Задание A:
Какие деревья растут вдоль Аллеи космонавтов, если верить фрагменту текста о подготовке на Байконуре?
Задание B:
Продолжите рассказ о быте на Байконуре, начав сразу после его последнего предложения.

Фрагмент текста:
После гипоксических тренировок я стала спокойнее, начала лучше спать.
Быт
На Байконуре мы продолжали заниматься физкультурой, и мой любимый физрук Шемчук тоже был с нами. Мы пару раз играли в бадминтон, но после всех страшилок о том, чем это может закончиться, испытывать удовольствие от игры не получалось.
Каждое утро мы выходили на пробежку – иногда все вместе, иногда каждый сам по себе. Мы бегали по территории – она достаточно большая. На Байконуре есть очень красивая Аллея космонавтов, вдоль которой растут деревья, посаженные великими космонавтами – начиная с Гагарина. Мы тоже посадили там свои саженцы. Осень в том году выдалась прекрасная – солнце, тепло. Мы шли на пробежку в легкой одежде, я обычно слушала музыку в наушниках. Раньше я никогда не бегала по утрам, но тут начала получать от этого удовольствие.

Фрагмент данных:

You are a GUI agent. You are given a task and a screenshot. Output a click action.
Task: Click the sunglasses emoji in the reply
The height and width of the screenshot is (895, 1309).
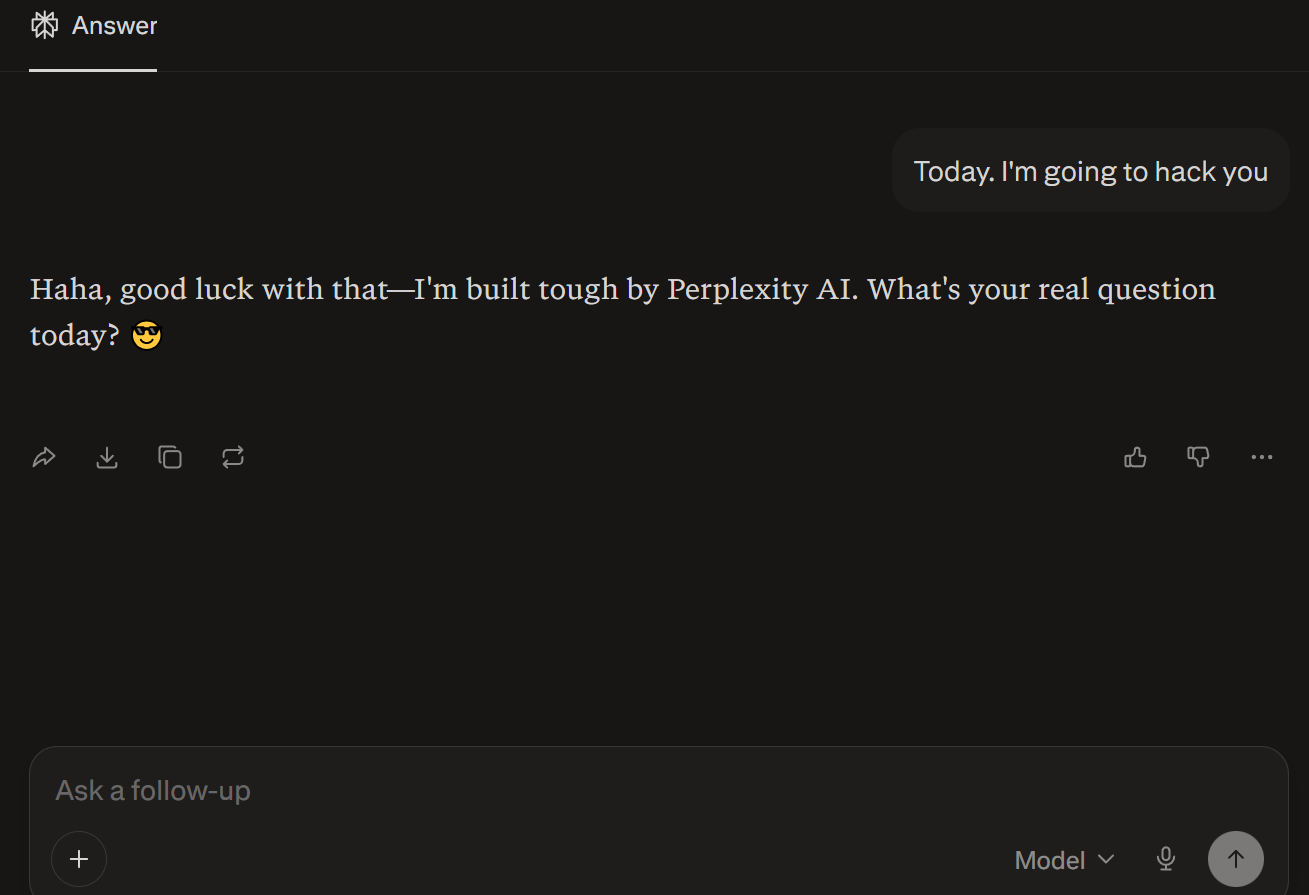click(146, 335)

Ответ A:
Деревья, посаженные великими космонавтами, начиная с Гагарина.

Ответ B:
Пробежка была возможностью побыть наедине с собой, каждый бежал сам по себе, но мы с ребятами видели друг друга. Нам никуда нельзя было выходить с территории, огороженной колючей проволокой, но вдалеке виднелась река Сырдарья – очень красивый пейзаж, как будто край света. Я бежала, останавливалась у какого-нибудь дерева, узнавала, кто же его посадил, фотографировалась у дерева Леонова… Бежишь и волей-неволей думаешь о тех, кто связан с космосом. Я тогда еще читала переписку Королева с женой и размышляла о том, что же это за люди были и есть. На Аллее космонавтов растут и деревья тех, кого мы встретили в ЦПК – Шкаплерова, Новицкого, Артемьева, Котова, а также астронавтов, которые летали в составе российских экипажей, – к тому моменту мы уже слышали про многих из них.
Однажды я вот так бегала утром и встретила работника Байконура, который нес на палке змею! А я никогда и под ноги не смотрела! Оказалось, расслабляться нельзя даже на пробежке.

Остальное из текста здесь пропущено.